• **Supplied data**
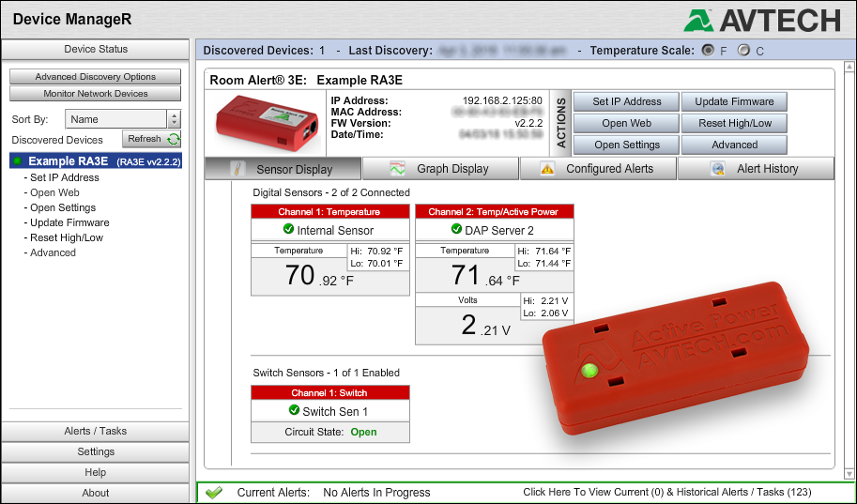The image size is (857, 504).
Task: Select Fahrenheit temperature scale radio button
Action: pos(708,50)
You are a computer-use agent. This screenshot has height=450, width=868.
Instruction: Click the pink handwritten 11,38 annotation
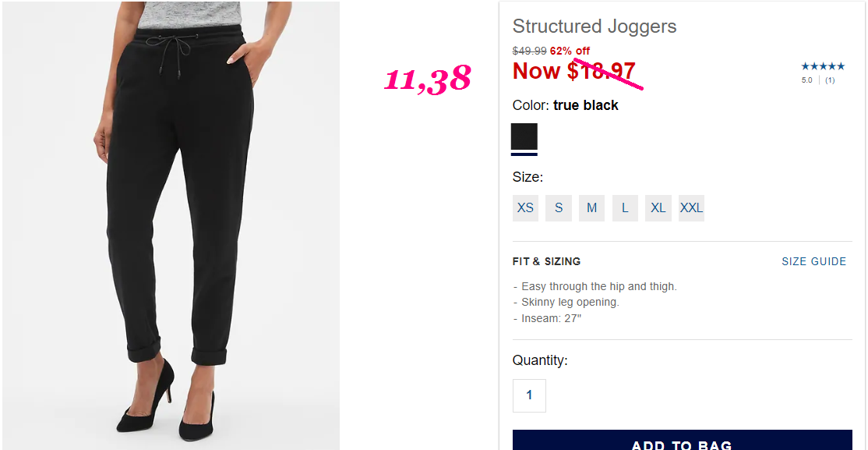(x=427, y=80)
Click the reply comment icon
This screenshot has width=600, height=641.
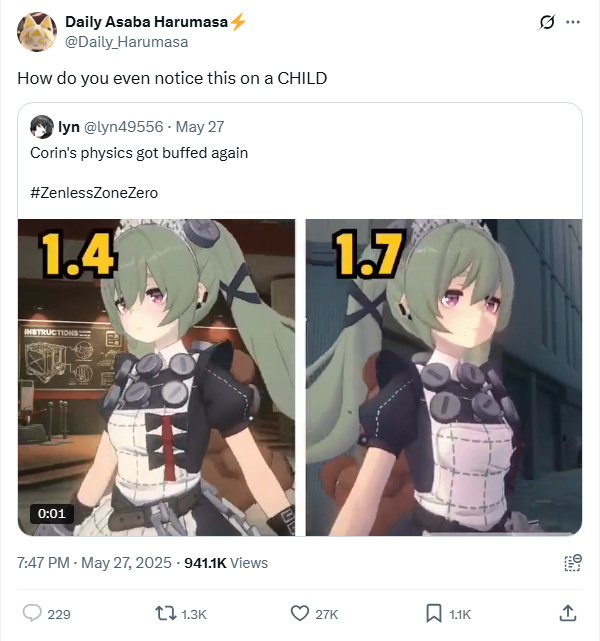coord(32,613)
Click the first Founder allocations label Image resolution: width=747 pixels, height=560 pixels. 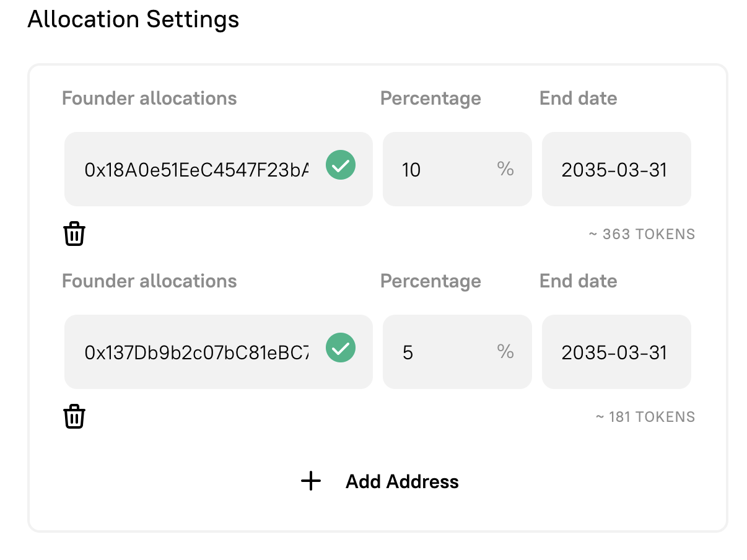point(149,98)
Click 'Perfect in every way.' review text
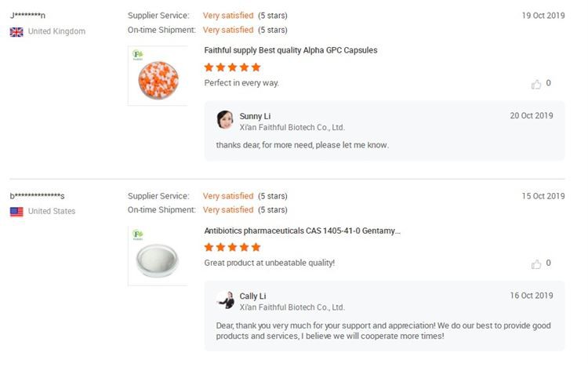The image size is (588, 367). 241,83
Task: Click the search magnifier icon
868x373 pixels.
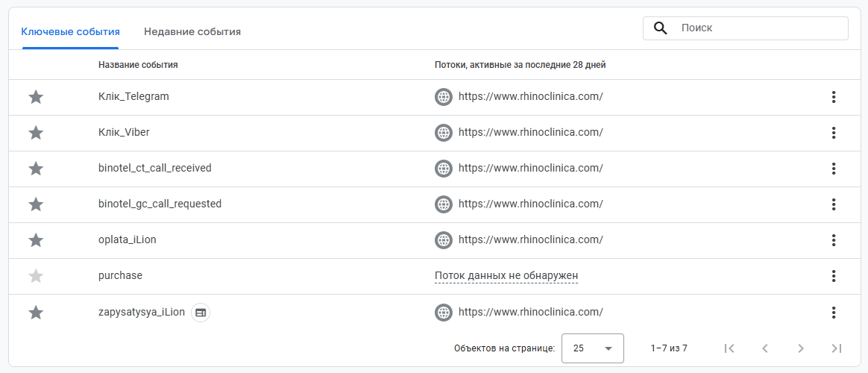Action: [x=660, y=28]
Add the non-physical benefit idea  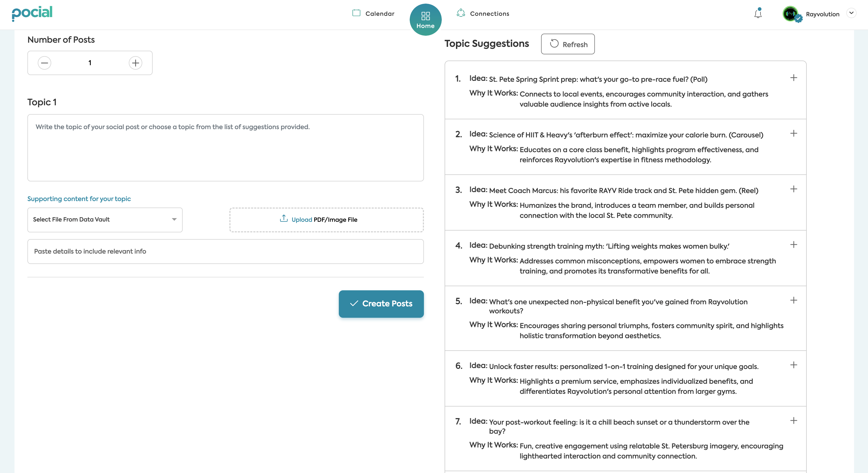pos(794,300)
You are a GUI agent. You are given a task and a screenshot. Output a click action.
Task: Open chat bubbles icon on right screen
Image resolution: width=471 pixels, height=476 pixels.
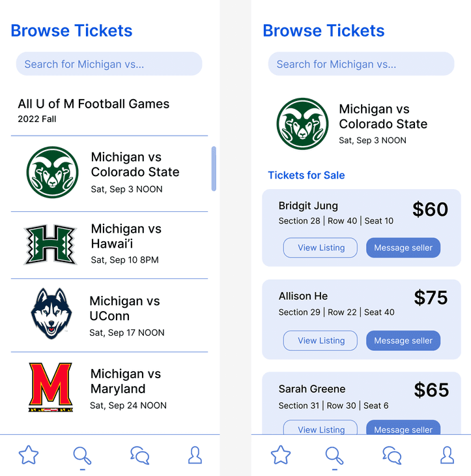tap(392, 455)
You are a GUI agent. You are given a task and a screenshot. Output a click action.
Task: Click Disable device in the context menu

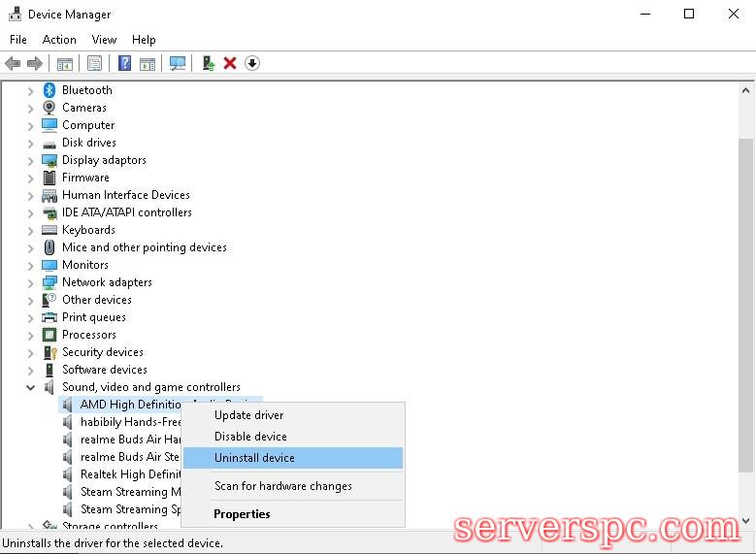point(250,437)
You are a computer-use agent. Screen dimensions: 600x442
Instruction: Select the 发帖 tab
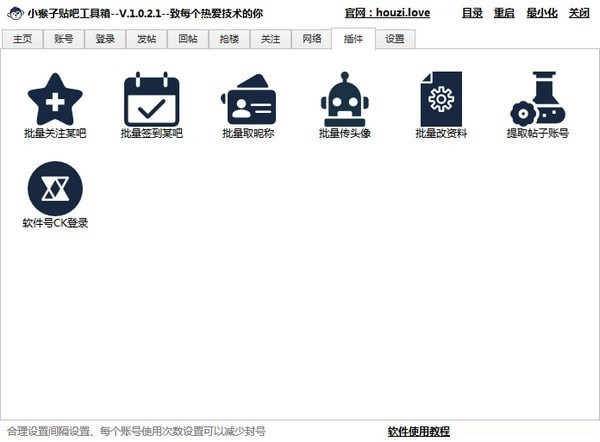(146, 39)
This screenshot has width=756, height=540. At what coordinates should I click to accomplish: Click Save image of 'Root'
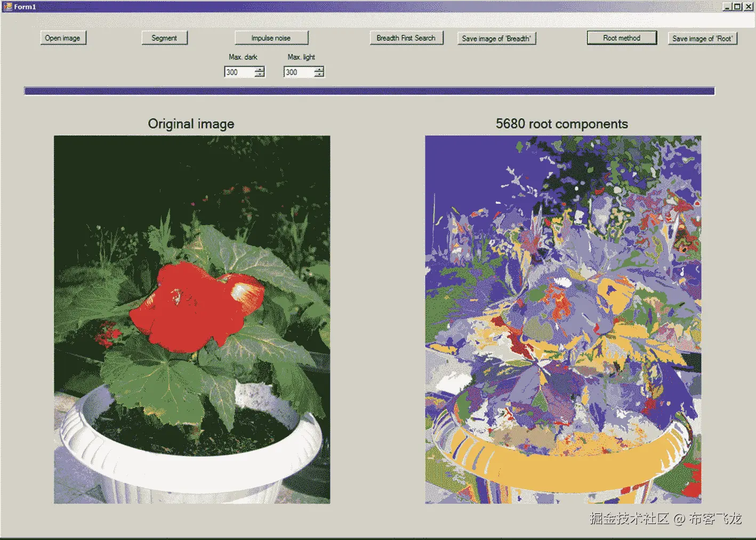tap(702, 38)
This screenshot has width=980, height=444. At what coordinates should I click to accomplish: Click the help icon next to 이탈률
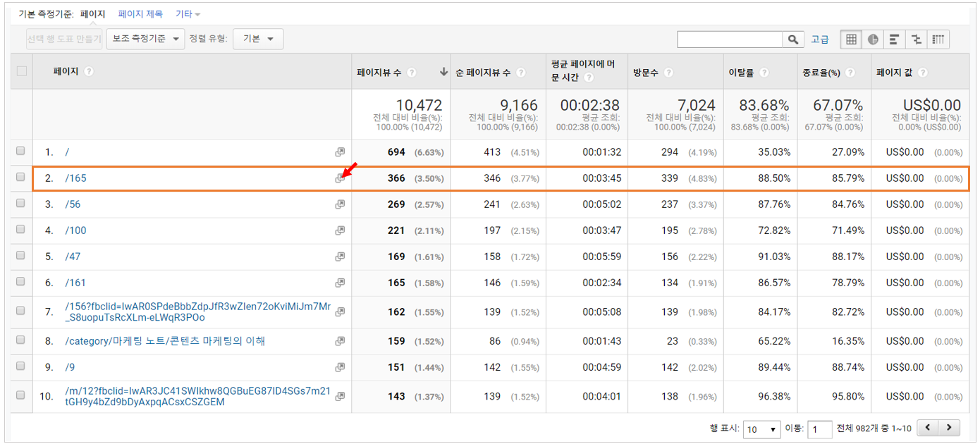(x=765, y=71)
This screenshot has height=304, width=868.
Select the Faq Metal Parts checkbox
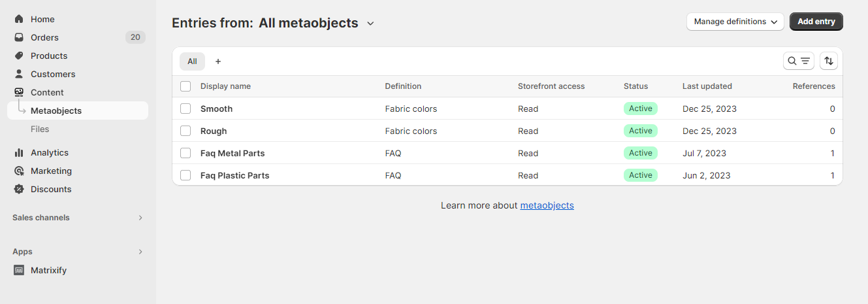click(x=185, y=153)
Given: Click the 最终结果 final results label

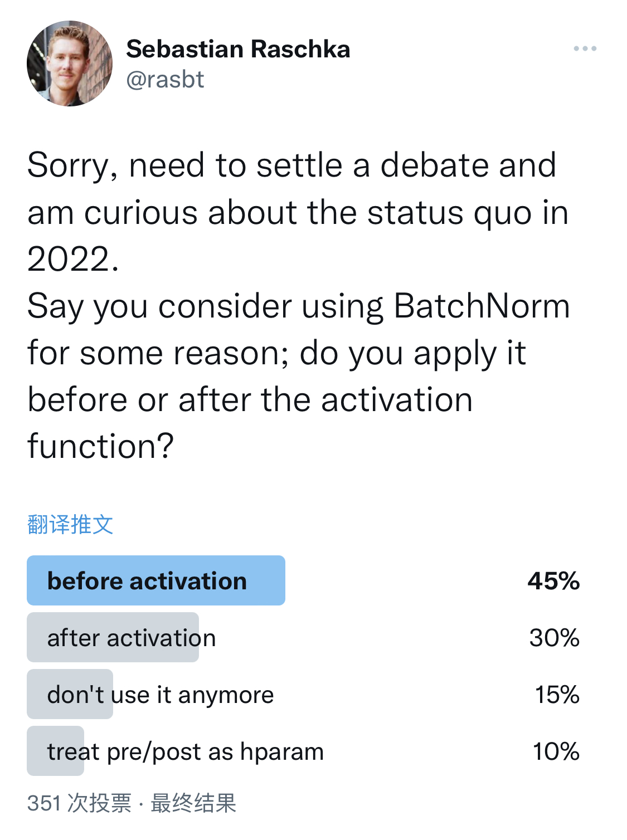Looking at the screenshot, I should (x=193, y=803).
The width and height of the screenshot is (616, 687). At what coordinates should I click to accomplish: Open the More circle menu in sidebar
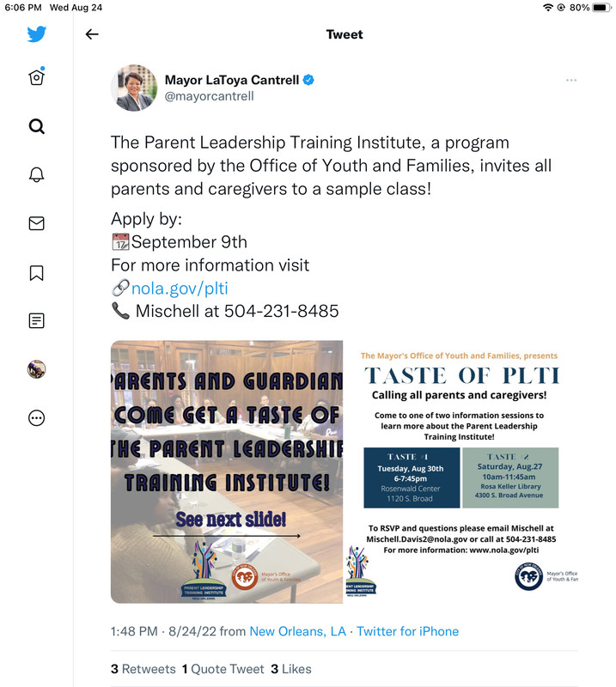37,418
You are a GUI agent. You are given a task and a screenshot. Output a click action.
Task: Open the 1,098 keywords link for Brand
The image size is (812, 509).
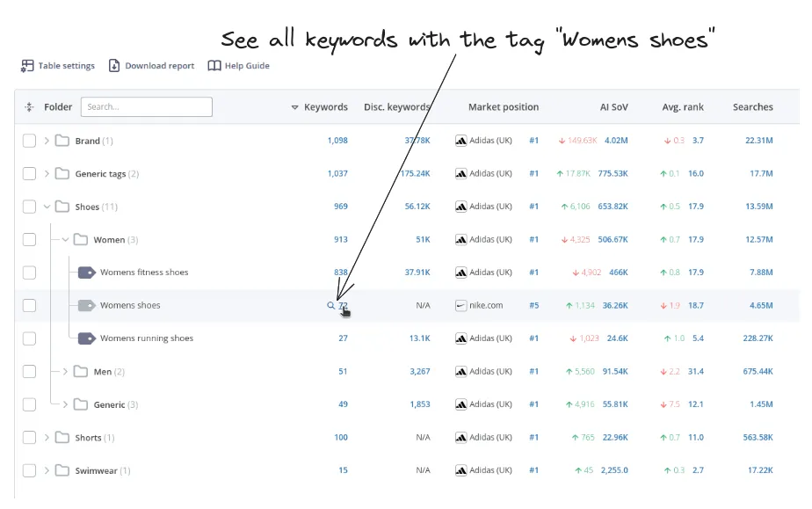pos(337,141)
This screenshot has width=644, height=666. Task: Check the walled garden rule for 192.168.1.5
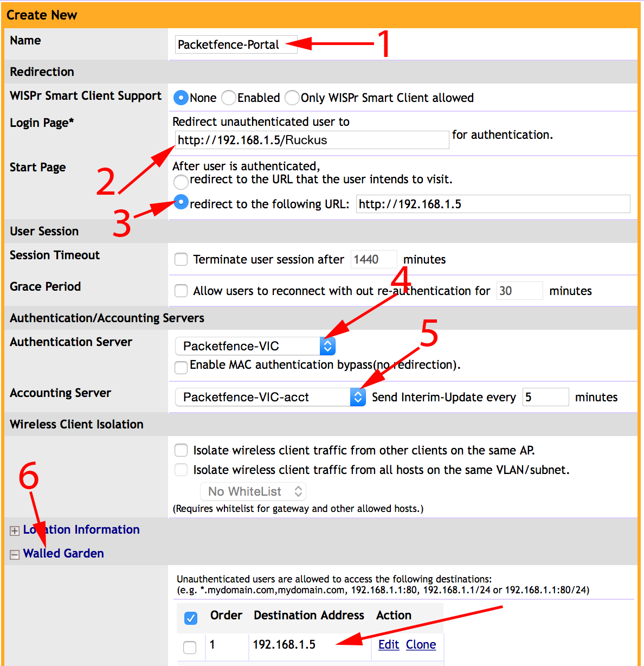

• **Task objective**
Find every line in the records that uses the string "computer", then copy it.

• **Solved exercise**
You are a computer-use agent. This screenshot has height=450, width=868.
You are a computer-use agent. Screen dimensions: 600x442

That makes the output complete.